The Middle East respiratory syndrome coronavirus (MERS-CoV) and severe acute respiratory syndrome coronavirus 2 (SARS-CoV-2) are Betacoronaviruses capable of causing fatal human infections. Both viruses are believed to have emerged from bats via an intermediate host (camels for MERS-CoV, unknown for SARS-CoV-2) into the human population. MERSCoV and SARS-CoV-2 are enveloped positive-sense RNA viruses which encode four structural proteins (envelope (E), nucleocapsid, spike, and membrane (M)). The E and M proteins are involved in virus assembly, budding, envelope formation, and pathogenesis.
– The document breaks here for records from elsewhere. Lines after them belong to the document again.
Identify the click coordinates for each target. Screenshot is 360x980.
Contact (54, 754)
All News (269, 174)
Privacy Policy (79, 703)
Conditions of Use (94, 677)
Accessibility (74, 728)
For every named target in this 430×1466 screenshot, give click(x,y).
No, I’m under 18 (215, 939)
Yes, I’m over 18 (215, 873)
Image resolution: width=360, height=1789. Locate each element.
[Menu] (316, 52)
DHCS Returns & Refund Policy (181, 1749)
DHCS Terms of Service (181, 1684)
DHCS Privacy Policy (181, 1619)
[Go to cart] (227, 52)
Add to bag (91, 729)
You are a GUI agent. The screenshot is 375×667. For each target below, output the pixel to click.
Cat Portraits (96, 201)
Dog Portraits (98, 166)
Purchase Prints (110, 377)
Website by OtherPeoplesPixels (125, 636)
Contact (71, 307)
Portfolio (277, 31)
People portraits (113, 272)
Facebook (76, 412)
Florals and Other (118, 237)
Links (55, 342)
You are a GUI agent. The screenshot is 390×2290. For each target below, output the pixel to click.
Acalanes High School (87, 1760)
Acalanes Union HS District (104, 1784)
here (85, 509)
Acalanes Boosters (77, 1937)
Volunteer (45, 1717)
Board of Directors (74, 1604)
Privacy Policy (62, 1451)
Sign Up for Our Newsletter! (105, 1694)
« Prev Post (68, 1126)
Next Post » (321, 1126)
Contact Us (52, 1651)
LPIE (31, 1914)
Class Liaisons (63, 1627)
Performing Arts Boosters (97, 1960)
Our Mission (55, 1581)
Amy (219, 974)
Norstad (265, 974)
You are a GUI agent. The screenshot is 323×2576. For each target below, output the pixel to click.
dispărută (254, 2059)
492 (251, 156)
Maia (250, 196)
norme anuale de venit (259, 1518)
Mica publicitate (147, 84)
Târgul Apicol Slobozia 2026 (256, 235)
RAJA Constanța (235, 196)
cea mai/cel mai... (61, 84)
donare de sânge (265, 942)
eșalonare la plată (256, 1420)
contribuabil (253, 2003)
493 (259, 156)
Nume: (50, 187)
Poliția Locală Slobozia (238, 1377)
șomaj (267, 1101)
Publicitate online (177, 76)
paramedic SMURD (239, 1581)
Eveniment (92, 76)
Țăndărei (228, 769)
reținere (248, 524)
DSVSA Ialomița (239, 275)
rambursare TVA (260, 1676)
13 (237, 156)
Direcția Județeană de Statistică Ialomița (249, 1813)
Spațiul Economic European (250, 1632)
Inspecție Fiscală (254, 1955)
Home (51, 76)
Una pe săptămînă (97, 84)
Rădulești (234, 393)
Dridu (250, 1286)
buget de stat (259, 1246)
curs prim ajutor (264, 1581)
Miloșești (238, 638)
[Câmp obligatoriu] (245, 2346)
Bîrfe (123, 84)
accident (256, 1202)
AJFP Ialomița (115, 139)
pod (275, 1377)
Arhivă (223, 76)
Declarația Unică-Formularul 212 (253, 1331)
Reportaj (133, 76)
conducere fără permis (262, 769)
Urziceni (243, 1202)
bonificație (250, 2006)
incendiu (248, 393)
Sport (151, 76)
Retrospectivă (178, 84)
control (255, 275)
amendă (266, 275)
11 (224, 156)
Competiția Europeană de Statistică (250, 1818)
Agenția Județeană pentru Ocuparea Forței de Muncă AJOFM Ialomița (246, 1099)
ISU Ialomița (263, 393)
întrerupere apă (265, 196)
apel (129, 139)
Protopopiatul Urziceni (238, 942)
Finding cellular protein interactors for these viral proteins, conserved across species, will increase our understanding of the coronavirus lifecycle and identify targets for antiviral development. Initial validation of the results for 11 cellular proteins interacting with the MERS-CoV E and/or M proteins by co-immunoprecipitation (co-IP) /Western blot analysis and immunofluorescence co-localisation, confirmed 10 of the interactions. Three cell lines (human HEK293, bat Pteropus alecto PaKiT and Camelus dromedarius Dubca) were used for transient expression of the MERS-CoV and SARS-CoV-2 E and M proteins (FLAG epitope-tagged) followed by co-IP and high-throughput mass spectrometrybased interactomic analysis. Bioinformatic analysis revealed E/M protein interactions with ER, Golgi, mitochondrial and nuclear proteins. There were 32 high-confidence cellular interaction proteins conserved amongst the different cell lines and viruses (p < 0.05, > 0 log 2 fold change compared to the controls). To determine the importance of the 11 cellular proteins interacting with the MERS-CoV E and/or M proteins and 32 cellular proteins conserved across species, in the virus lifecycle, functional validation was done by siRNA depletion in human cells, followed by infection with SARS-CoV-2. An interesting four cellular proteins were shown to be important for SARS-CoV- 2 replication. These interesting proteins include (CERS2, LPCAT1, UBA52, and TM9SF2) that when it was knocked down, succeeded in reducing the SARS-CoV-2 replication. This can be followed by working to find if these proteins can be safely targeted by a drug to be reduced in cells.